Jacqui Banta, chief operating officer for the Children’s Resource & Referral of Santa Barbara County, requested about 12,000 test kits from the state. On Wednesday, she received 720 kits; it is not clear if she will get any additional supplies.

Banta acknowledged that the shortage isn’t exclusive to California and is a national problem, but she is hoping for guidance on how to decide which programs receive the tests, since there are not enough to accommodate all children in care.

Advertisement

“Across the county, we’re seeing unfortunate closures due to exposures that could potentially not be closures if there was access to tests,” Banta said. “It’s really hard to navigate as a provider. If we had tests, then a child who is teething who happens to have a runny nose doesn’t have to be sent home. And a child who is positive but may have minor symptoms wouldn’t be unknowingly exposing other children.”

The state is providing child-care workers who offer subsidized care 16 additional paid nonoperational days through June, allowing them to still be reimbursed if children don’t attend because of the virus. But some providers are skeptical that will be enough.

While there are signs that the Omicron surge is leveling off, California continues to see alarmingly high hospitalizations.

Young children, who make up the majority of those in day care, are still not eligible for the vaccine. Toma’s day care, for instance, serves children as young as 7 months.

The state has advised child-care workers to send the tests home with children and not to test them on-site.

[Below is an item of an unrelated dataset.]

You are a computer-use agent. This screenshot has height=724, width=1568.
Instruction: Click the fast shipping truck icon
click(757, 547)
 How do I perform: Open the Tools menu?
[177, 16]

Even with a recent infusion of tests from the Los Angeles County Department of Public Health, providers are still struggling, said Cristina Alvarado, executive director of the Child Care Alliance of Los Angeles.

Advertisement

Alvarado requested 40,000 test kits from the state. She is set to receive 15,000 this week, she said. Alvarado said Thursday the state told her more are coming.

In Los Angeles County, where 58,000 children receive subsidized child care, the supply has so far been just “a drop in the bucket,” Alvarado said.

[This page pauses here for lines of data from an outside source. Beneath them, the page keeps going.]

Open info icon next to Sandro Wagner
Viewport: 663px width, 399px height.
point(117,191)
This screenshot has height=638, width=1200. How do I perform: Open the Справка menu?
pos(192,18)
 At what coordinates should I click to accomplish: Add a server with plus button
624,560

About half of children in Los Angeles programs are also enrolled in school, which means they could have access to tests on campuses, but even then, the gap is too large, she said.

The state struggled to get tests to 6 million school students before they returned to campuses after winter break, with Newsom’s office blaming snowstorms and supply chain woes for the delays.

Alvarado said that child-care centers should have been prioritized sooner along with schools.

“Test kits are still very, very slow to come to child care,” she said. “The state could have included the early child-care system when they were giving out test kits for school districts, but I don’t think they had enough. Providers with little ones that are not in school should be made a priority. It makes the most sense.”